The answer is the full set of records below, transcribed exactly.

##### Stored data #####

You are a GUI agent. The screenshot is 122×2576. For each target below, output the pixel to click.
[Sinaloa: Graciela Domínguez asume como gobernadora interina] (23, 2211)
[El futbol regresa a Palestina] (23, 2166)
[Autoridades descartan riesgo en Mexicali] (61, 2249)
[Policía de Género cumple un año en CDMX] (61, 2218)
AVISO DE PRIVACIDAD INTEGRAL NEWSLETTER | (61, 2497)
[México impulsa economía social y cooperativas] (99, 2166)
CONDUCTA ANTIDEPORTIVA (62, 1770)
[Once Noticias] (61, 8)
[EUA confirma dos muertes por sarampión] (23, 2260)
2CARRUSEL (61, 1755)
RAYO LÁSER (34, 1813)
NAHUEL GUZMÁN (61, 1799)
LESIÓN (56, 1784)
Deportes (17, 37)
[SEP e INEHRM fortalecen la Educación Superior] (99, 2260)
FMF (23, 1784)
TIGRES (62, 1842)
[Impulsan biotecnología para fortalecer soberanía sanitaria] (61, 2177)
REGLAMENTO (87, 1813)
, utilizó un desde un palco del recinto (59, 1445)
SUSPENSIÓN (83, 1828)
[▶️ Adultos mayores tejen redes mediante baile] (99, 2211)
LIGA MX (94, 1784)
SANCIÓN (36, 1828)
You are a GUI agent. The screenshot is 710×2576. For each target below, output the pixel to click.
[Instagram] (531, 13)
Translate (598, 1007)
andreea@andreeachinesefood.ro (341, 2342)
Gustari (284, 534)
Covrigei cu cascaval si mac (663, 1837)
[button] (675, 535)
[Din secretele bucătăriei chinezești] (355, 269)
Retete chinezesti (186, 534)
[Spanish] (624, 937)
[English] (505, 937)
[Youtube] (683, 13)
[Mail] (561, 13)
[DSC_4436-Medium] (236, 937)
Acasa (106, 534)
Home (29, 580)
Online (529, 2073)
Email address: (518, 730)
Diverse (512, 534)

#####

## Written answer
You are a GUI agent. The screenshot is 122×2576. For each target below, output the pixel to click.
[Sinaloa: Graciela Domínguez asume como gobernadora interina] (23, 2211)
[El futbol regresa a Palestina] (23, 2166)
[Autoridades descartan riesgo en Mexicali] (61, 2249)
[Policía de Género cumple un año en CDMX] (61, 2218)
AVISO DE PRIVACIDAD INTEGRAL NEWSLETTER | (61, 2497)
[México impulsa economía social y cooperativas] (99, 2166)
CONDUCTA ANTIDEPORTIVA (62, 1770)
[Once Noticias] (61, 8)
[EUA confirma dos muertes por sarampión] (23, 2260)
2CARRUSEL (61, 1755)
RAYO LÁSER (34, 1813)
NAHUEL GUZMÁN (61, 1799)
LESIÓN (56, 1784)
Deportes (17, 37)
[SEP e INEHRM fortalecen la Educación Superior] (99, 2260)
FMF (23, 1784)
TIGRES (62, 1842)
[Impulsan biotecnología para fortalecer soberanía sanitaria] (61, 2177)
REGLAMENTO (87, 1813)
, utilizó un desde un palco del recinto (59, 1445)
SUSPENSIÓN (83, 1828)
[▶️ Adultos mayores tejen redes mediante baile] (99, 2211)
LIGA MX (94, 1784)
SANCIÓN (36, 1828)
You are a GUI agent. The screenshot is 710×2576. For each target below, output the pixel to click.
[Instagram] (531, 13)
Translate (598, 1007)
andreea@andreeachinesefood.ro (341, 2342)
Gustari (284, 534)
Covrigei cu cascaval si mac (663, 1837)
[button] (675, 535)
[Din secretele bucătăriei chinezești] (355, 269)
Retete chinezesti (186, 534)
[Spanish] (624, 937)
[English] (505, 937)
[Youtube] (683, 13)
[Mail] (561, 13)
[DSC_4436-Medium] (236, 937)
Acasa (106, 534)
Home (29, 580)
Online (529, 2073)
Email address: (518, 730)
Diverse (512, 534)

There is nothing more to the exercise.